PURPOSE: Several reports have demonstrated reduced regional cerebral blood flow during wakefulness in obstructive sleep apnea (OSAS). Our objective was to investigate the change in regional cerebral blood flow in OSAS after treatment with continuous positive airway pressure (CPAP).

METHODS: Eight moderate to severe OSAS patients aged 37 to 61 and six control healthy subjects matched for age were enrolled in the study. All patients underwent overnight polysomnography and their mean apnea-hypopnea index was 52.9±17.3 per hour (range 20-68.2). Technetium-99m ethyl cysteine (Tc-ECD) single photon emission computed tomography (SPECT) during the day was used to assess regional cerebral blood flow (rCBF) before and after treatment of CPAP for more than 3 months.
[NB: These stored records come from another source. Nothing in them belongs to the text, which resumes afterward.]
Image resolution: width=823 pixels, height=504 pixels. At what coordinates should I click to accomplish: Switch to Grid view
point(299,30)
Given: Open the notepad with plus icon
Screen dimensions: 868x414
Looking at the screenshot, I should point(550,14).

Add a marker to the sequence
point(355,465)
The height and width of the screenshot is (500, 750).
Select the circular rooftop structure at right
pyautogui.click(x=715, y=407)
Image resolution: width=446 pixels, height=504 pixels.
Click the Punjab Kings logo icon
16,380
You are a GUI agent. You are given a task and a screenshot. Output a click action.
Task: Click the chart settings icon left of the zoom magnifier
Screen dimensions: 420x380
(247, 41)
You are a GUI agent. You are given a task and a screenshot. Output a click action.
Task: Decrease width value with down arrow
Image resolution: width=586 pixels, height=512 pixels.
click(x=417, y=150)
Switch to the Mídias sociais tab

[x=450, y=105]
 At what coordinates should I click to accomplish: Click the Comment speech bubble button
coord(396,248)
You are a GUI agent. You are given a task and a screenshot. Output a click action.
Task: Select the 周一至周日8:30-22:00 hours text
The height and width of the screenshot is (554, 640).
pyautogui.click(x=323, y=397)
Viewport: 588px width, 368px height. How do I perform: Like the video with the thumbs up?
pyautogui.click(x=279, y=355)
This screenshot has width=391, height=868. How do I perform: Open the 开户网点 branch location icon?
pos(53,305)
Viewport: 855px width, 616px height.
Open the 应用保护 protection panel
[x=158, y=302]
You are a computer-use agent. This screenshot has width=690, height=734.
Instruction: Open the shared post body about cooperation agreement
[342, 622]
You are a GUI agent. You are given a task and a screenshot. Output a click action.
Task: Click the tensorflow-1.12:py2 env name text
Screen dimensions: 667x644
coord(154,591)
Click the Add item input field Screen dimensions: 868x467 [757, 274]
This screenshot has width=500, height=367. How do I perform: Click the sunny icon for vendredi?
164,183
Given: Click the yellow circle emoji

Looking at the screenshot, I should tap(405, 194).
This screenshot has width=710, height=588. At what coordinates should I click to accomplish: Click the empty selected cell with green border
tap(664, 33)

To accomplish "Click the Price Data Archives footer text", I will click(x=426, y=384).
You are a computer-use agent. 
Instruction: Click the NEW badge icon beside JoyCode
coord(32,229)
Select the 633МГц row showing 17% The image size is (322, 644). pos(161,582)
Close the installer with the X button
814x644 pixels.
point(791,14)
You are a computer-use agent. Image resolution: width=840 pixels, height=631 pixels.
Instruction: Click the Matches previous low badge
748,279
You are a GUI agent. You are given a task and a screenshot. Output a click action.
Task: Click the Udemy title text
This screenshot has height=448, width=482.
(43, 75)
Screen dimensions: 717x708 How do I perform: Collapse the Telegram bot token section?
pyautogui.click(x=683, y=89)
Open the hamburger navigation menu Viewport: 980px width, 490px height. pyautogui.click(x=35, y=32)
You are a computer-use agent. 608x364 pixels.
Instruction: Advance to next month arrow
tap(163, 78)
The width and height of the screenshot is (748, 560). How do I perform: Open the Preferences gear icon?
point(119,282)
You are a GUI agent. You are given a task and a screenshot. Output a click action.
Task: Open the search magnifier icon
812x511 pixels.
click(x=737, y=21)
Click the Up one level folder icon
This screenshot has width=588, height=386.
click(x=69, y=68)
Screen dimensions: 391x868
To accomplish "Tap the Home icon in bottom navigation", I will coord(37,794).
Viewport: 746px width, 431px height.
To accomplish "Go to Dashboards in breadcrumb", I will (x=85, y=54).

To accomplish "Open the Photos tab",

Six control subjects matched for age also underwent SPECT studies.

RESULTS: Compared to control subjects, OSAS patients before CPAP showed significant reduction of rCBF in frontal and temporal area.

CONCLUSIONS: We would further present the change in cerebral blood flow after treatment with CPAP.

CLINICAL IMPLICATIONS: Our study may suggest that OSA patients improve the daytime regional cerebral blood flow after treating with CPAP.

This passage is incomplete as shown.